Porto Velho, RO - O Sindicato dos Servidores Públicos Federais no Estado de Rondônia (Sindsef/RO) participou, no último dia 03 de fevereiro, de uma importante reunião no Ministério da Gestão e da Inovação em Serviços Públicos (MGI) com o objetivo de obter parecer favorável à exclusão da exigência de permanência mínima de cinco anos no regime de Dedicação Exclusiva (DE) para que professores transpostos possam levar essa parcela para os proventos de aposentadoria.
A reunião foi articulada pela deputada federal Sílvia Cristina, que também participou do encontro. Estiveram presentes Almir José, presidente do Sindsef/RO; o secretário-geral do sindicato, Professor Mário Jorge; o advogado do Sindsef/RO, Elton Assis; e o secretário-geral da Confederação dos Trabalhadores no Serviço Público Federal (Condsef/Fenadsef), Sérgio Ronaldo. A comitiva foi recebida pelo secretário de Relações do Trabalho do MGI, José Feijó, acompanhado de sua equipe técnica.
Durante a reunião, os representantes do Sindsef/RO defenderam que a Dedicação Exclusiva não pode ser tratada como vantagem temporária, mas sim como regime jurídico de trabalho inerente ao cargo de professor federal, devendo integrar os proventos de aposentadoria com paridade e integralidade. O sindicato fundamentou sua posição na Nota Técnica F&A nº 003/2025, elaborada pela assessoria jurídica da entidade e já juntada ao processo administrativo.
O documento destaca, entre outros pontos, que a Dedicação Exclusiva é prevista na Lei nº 12.772/2012 como regime de trabalho; que as Emendas Constitucionais nº 60/2009, 79/2014 e 98/2017 garantem aos servidores transpostos equivalência integral de direitos; que o entendimento do Tribunal de Contas da União (TCU) citado pela Administração não criou regra geral de exigência de cinco anos; e que a decisão do Supremo Tribunal Federal (STF) na Ação Cível Originária (ACO) 3193 reconheceu a mora da União na transposição, determinando compensação previdenciária entre os entes federativos, sem prejuízo aos servidores.
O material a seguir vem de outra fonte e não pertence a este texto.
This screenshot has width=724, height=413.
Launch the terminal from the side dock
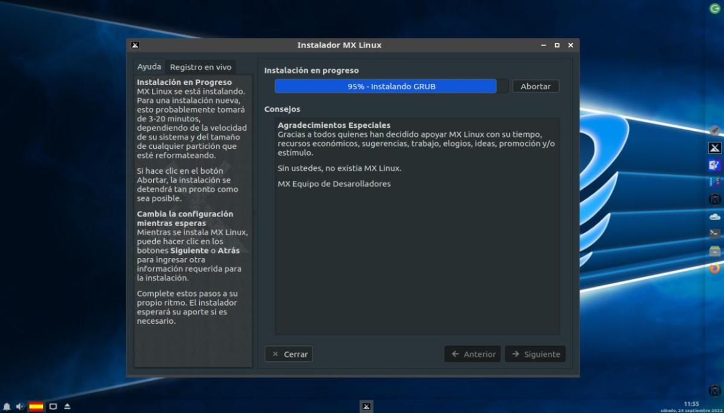tap(714, 233)
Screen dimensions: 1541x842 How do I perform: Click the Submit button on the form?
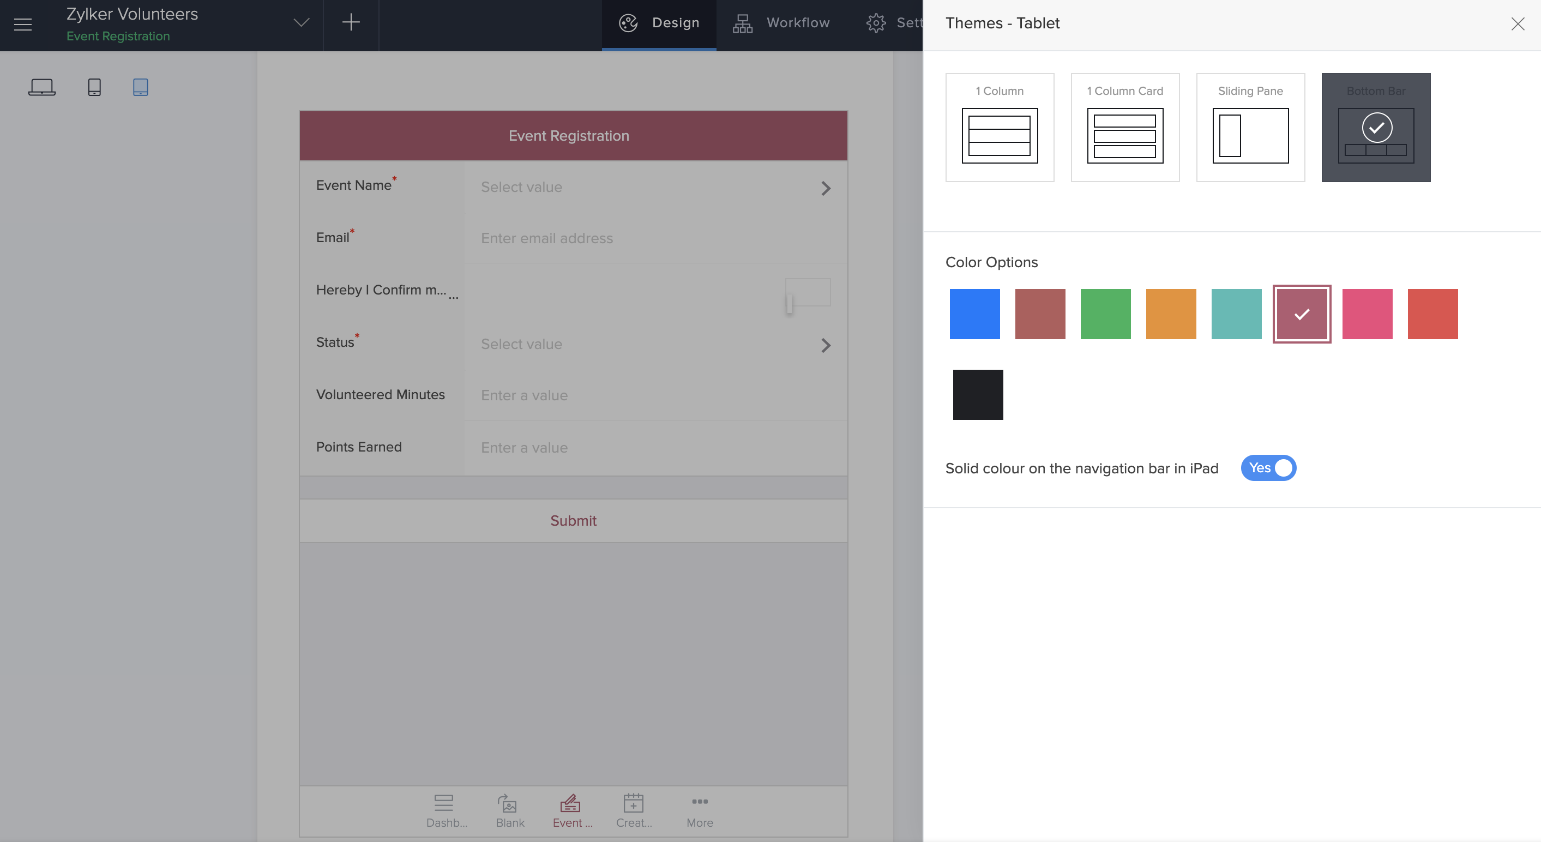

Segundo o Sindsef/RO, a exigência de cinco anos formais de percepção da Dedicação Exclusiva penaliza os professores pela própria demora administrativa da União em efetivar as transposições. Durante o encontro, o secretário José Feijó informou que o parecer sobre o tema encontra-se em fase final de conclusão, o que representa um avanço significativo na pauta defendida pelo sindicato.
Reforçando a mobilização política em defesa da categoria, o senador Confúcio Moura solicitou agenda diretamente com a ministra do MGI para a próxima semana, com o objetivo de cobrar maior celeridade na conclusão do parecer e garantir uma resposta definitiva aos professores transpostos. A expectativa é que, com o apoio da bancada federal de Rondônia, o Ministério reconheça oficialmente o direito dos docentes de incorporar a Dedicação Exclusiva aos proventos de aposentadoria, assegurando segurança jurídica e encerrando a insegurança enfrentada pela categoria.
O Sindsef/RO reafirma seu compromisso com a defesa dos direitos dos professores transpostos e seguirá acompanhando de perto a tramitação do parecer no MGI. A entidade destaca que esta é uma luta por justiça, isonomia e respeito à Constituição, para garantir que nenhum servidor seja prejudicado pela demora administrativa do próprio Estado.